Psaume dans la ville

S'arrêter, goûter une parole

Seigneur, entends ma prière :
que mon cri parvienne jusqu'à toi !
Ne me cache pas ton visage
le jour où je suis en détresse !
Le jour où j'appelle, écoute-moi ;
viens vite, réponds-moi !

Mes jours s'en vont en fumée,
mes os comme un brasier sont en feu ;
mon coeur se dessèche comme l'herbe fauchée,
j'oublie de manger mon pain ;
à force de crier ma plainte,
ma peau colle à mes os.

Je ressemble au corbeau du désert,
je suis pareil à la hulotte des ruines :
je veille la nuit,
comme un oiseau solitaire sur un toit.
Le jour, mes ennemis m'outragent ;
dans leur rage contre moi, ils me maudissent.

La cendre est le pain que je mange,
je mêle à ma boisson mes larmes.
Dans ton indignation, dans ta colère,
tu m'as saisi et rejeté :
l'ombre gagne sur mes jours,
et moi, je me dessèche comme l'herbe.

Mais toi, Seigneur, tu es là pour toujours ;
d'âge en âge on fera mémoire de toi.
Toi, tu montreras ta tendresse pour Sion ;
il est temps de la prendre en pitié : l'heure est venue.
Tes serviteurs ont pitié de ses ruines,
ils aiment jusqu'à sa poussière.

Les nations craindront le nom du Seigneur,
et tous les rois de la terre, sa gloire :
quand le Seigneur rebâtira Sion,
quand il apparaîtra dans sa gloire,
il se tournera vers la prière du spolié,
il n'aura pas méprisé sa prière.


Que cela soit écrit pour l'âge à venir,
et le peuple à nouveau créé chantera son Dieu :
« Des hauteurs, son sanctuaire, le Seigneur s'est penché ;
du ciel, il regarde la terre
pour entendre la plainte des captifs
et libérer ceux qui devaient mourir. »

On publiera dans Sion le nom du Seigneur
et sa louange dans tout Jérusalem,
au rassemblement des royaumes et des peuples
qui viendront servir le Seigneur.

Il a brisé ma force en chemin,
réduit le nombre de mes jours.
Et j'ai dit : « Mon Dieu,
ne me prends pas au milieu de mes jours ! »

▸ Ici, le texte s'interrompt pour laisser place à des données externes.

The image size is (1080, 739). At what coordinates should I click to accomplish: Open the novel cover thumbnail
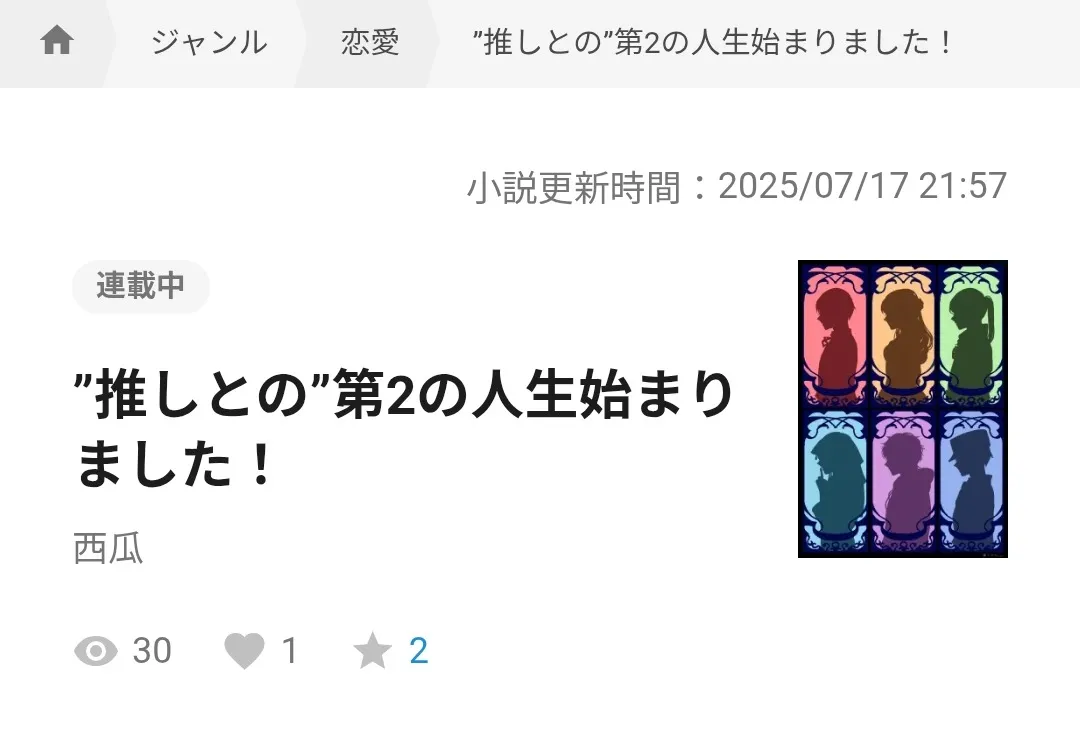903,409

Tes années recouvrent tous les temps :
autrefois tu as fondé la terre ;
le ciel est l'ouvrage de tes mains.

Ils passent, mais toi, tu demeures :
ils s'usent comme un habit, l'un et l'autre ;
tu les remplaces comme un vêtement.

Toi, tu es le même ;
tes années ne finissent pas.
Les fils de tes serviteurs trouveront un séjour,
et devant toi se maintiendra leur descendance.

Sœur  Anne Lécu

Méditation

Sœur Anne Lécu

D’AGE EN AGE

« Mais toi Seigneur, tu es là pour toujours ».

Au commencement du monde, tu es là, et ton souffle ouvre dans le chaos la possibilité que ton amour prenne visage.
Au commencement du monde, quand Adam le terreux, qui lorsqu’il sourit te ressemble tant, se cherche une compagnie pour supporter la solitude, tu es là et lui façonne une vivante compagne. Et lorsqu’il se cache au jardin, saisi de honte après son premier mensonge, tu es là, tu le cherches, tu le guettes, tu l’appelles, lui qui semble ne plus être là. « Où es-tu ? »
Et lorsque Caïn, que tu aimais tant, a tué son frère, que tu aimais tant, tu es là, tu le cherches, tu le guettes, tu l’appelles, et tu graves sur son front cette marque qui le protègera des méchants.

Tu es là, pour retenir le couteau d’Abraham, et glisser à la place de son fils un bélier, qui passait par là.
Tu es là, quand ton peuple esclave en Égypte crie vers toi qu’il n’en peut plus. Tu es là, dans la nuit de son désert, comme un feu pour éclairer la route, et le jour comme une ombre pour l’abriter du soleil.
En exil, du côté des exilés,
affamé, du côté des affamés,
sans maison, du côté des sans maison,
et finalement cloué sur un morceau de bois, tu es là, comme un coupable avec les coupables.

« Emmanuel, Dieu avec nous », est le nom que tu as choisi, car si ton Fils s’est fait l’un de nous, Il demeure l’un de nous, lui qui est ton visage, ta présence qui est là pour toujours.
Tu es là.
Et ta présence en nous est notre identité la plus profonde.